Heutige liturgische Lesung der kath. Kirche: 1 Makk 4,36-37.52-59:

In jenen Tagen sagten Judas der Makkabäer und seine Brüder: Unsere Feinde sind nun vernichtend geschlagen. Wir wollen nach Jerusalem hinaufziehen, den Tempel reinigen und ihn neu weihen.  0018

Das ganze Heer versammelte sich also und zog zum Berg Zion hinauf.  Am Fünfundzwanzigsten des neunten Monats – das ist der Monat Kislew – im Jahr 148 standen sie früh am Morgen auf und brachten auf dem neuen Brandopferaltar, den sie errichtet hatten, Opfer dar, so wie sie das Gesetz vorschreibt.

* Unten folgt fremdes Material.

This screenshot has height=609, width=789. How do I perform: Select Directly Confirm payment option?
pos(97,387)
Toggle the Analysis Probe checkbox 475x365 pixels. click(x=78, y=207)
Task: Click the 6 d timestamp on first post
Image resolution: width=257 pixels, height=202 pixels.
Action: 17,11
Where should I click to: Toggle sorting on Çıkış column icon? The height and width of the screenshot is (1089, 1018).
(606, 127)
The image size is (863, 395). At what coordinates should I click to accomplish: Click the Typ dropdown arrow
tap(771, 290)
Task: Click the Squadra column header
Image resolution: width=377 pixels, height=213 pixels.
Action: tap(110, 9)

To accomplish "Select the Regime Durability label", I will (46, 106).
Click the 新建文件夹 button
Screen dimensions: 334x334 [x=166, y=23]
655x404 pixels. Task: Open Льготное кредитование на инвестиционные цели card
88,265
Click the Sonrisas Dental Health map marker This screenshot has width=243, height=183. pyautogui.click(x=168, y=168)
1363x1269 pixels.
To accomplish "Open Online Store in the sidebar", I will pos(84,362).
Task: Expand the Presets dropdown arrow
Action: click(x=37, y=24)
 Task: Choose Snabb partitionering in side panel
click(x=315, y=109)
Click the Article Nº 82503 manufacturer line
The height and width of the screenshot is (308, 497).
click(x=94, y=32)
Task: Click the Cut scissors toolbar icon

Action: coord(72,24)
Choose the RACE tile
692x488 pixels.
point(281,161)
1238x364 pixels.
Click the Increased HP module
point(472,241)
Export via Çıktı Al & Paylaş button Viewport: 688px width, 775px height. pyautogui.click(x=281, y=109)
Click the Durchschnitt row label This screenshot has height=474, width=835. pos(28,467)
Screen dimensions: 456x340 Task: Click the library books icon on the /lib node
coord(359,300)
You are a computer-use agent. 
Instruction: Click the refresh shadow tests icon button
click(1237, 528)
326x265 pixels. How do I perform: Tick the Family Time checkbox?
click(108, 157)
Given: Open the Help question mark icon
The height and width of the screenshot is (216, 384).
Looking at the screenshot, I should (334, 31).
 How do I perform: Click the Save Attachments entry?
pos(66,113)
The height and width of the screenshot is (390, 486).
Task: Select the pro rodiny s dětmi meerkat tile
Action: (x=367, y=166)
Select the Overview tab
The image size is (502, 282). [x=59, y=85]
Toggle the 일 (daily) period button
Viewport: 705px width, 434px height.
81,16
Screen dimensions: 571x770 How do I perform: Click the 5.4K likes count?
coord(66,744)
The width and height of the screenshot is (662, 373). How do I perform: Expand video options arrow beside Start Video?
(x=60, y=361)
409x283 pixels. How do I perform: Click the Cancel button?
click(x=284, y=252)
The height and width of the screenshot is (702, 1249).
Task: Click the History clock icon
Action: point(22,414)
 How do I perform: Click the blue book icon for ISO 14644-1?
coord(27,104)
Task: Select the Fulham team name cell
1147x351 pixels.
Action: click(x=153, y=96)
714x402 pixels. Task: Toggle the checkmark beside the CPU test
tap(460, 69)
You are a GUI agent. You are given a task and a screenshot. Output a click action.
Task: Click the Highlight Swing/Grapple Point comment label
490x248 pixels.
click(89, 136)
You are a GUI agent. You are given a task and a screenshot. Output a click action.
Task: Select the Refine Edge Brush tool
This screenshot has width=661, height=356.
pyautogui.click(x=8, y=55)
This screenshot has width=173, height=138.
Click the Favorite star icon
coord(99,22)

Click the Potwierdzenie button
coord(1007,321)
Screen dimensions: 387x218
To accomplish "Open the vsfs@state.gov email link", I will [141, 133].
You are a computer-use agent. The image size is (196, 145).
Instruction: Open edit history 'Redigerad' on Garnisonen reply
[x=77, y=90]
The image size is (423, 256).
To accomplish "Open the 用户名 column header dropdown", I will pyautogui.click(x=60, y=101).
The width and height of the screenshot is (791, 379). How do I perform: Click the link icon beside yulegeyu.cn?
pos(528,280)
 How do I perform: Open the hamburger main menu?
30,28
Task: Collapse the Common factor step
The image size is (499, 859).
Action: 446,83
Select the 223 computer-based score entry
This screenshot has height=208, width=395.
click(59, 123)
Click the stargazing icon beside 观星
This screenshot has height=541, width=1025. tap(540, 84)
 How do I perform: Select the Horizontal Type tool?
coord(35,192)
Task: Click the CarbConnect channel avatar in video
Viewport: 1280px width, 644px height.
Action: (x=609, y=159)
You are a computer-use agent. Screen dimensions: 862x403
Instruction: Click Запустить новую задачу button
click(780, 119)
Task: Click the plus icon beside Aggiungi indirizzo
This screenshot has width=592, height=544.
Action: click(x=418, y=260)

Zur gleichen Zeit und am selben Tag, an dem ihn die fremden Völker entweiht hatten, wurde er neu geweiht, unter Liedern, Zither- und Harfenspiel und dem Klang der Zimbeln.

Das ganze Volk warf sich nieder auf das Gesicht, sie beteten an und priesen den Himmel, der ihnen Erfolg geschenkt hatte. Acht Tage lang feierten sie die Altarweihe, brachten mit Freuden Brandopfer dar und schlachteten Heils- und Dankopfer. Sie schmückten die Vorderseite des Tempels mit Kränzen und kleinen Schilden aus Gold; sie erneuerten die Tore und auch die Nebengebäude, die sie wieder mit Türen versahen.

Im Volk herrschte sehr große Freude; denn die Schande, die ihnen die fremden Völker zugefügt hatten, war beseitigt.

Judas fasste mit seinen Brüdern und mit der ganzen Gemeinde Israels den Beschluss, Jahr für Jahr zur selben Zeit mit festlichem Jubel die Tage der Altarweihe zu begehen, und zwar acht Tage lang, vom fünfundzwanzigsten Kislew an.